Assigned task: Locate the line containing "The height and width of the screenshot is (563, 628)." in the data below. Reproduce it and every following line up to the end, exactly as given.

Collected data entries:
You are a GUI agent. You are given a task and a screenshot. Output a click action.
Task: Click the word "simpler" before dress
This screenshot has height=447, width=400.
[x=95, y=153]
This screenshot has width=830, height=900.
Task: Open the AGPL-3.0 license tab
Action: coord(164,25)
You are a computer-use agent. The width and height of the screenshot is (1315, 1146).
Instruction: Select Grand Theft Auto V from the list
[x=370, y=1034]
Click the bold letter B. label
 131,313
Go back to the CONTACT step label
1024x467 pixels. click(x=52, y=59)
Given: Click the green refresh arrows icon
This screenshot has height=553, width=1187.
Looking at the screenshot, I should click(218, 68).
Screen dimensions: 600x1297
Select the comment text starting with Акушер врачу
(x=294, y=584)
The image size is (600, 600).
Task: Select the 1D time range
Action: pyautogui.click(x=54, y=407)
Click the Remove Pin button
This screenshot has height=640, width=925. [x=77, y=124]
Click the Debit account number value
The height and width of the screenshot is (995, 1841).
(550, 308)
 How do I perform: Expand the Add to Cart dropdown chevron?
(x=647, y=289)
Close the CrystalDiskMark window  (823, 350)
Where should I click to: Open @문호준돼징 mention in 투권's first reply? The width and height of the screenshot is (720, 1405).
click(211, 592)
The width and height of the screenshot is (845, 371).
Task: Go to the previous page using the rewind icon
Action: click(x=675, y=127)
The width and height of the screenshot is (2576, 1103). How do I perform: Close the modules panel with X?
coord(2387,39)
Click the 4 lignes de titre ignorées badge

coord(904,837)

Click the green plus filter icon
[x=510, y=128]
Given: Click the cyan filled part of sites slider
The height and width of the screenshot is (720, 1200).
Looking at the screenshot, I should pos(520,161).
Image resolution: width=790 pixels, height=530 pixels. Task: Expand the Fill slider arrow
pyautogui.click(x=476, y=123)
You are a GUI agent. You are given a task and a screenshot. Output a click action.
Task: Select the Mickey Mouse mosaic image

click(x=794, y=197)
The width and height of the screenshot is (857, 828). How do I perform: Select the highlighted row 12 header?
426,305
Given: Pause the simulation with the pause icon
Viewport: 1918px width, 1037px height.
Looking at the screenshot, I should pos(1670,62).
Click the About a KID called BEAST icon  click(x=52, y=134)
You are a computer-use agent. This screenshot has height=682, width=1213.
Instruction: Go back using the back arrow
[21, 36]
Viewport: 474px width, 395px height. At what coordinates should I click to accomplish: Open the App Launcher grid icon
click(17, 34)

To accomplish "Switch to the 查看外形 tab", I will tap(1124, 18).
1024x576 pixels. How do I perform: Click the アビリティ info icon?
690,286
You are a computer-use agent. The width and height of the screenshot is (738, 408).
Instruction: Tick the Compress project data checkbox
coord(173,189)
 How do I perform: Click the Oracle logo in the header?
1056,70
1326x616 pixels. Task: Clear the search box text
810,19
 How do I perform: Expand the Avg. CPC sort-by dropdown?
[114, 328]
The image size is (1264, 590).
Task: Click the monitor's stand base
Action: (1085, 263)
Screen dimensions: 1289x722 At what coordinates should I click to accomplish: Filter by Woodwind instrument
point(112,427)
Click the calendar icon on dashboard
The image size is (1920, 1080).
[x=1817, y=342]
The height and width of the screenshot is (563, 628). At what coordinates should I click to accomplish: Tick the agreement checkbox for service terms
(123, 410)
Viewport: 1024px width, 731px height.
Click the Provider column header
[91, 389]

Result:
The height and width of the screenshot is (563, 628). At what coordinates should I click to accomplish: Tick the agreement checkbox for service terms
(123, 410)
Viewport: 1024px width, 731px height.
Click the Provider column header
[91, 389]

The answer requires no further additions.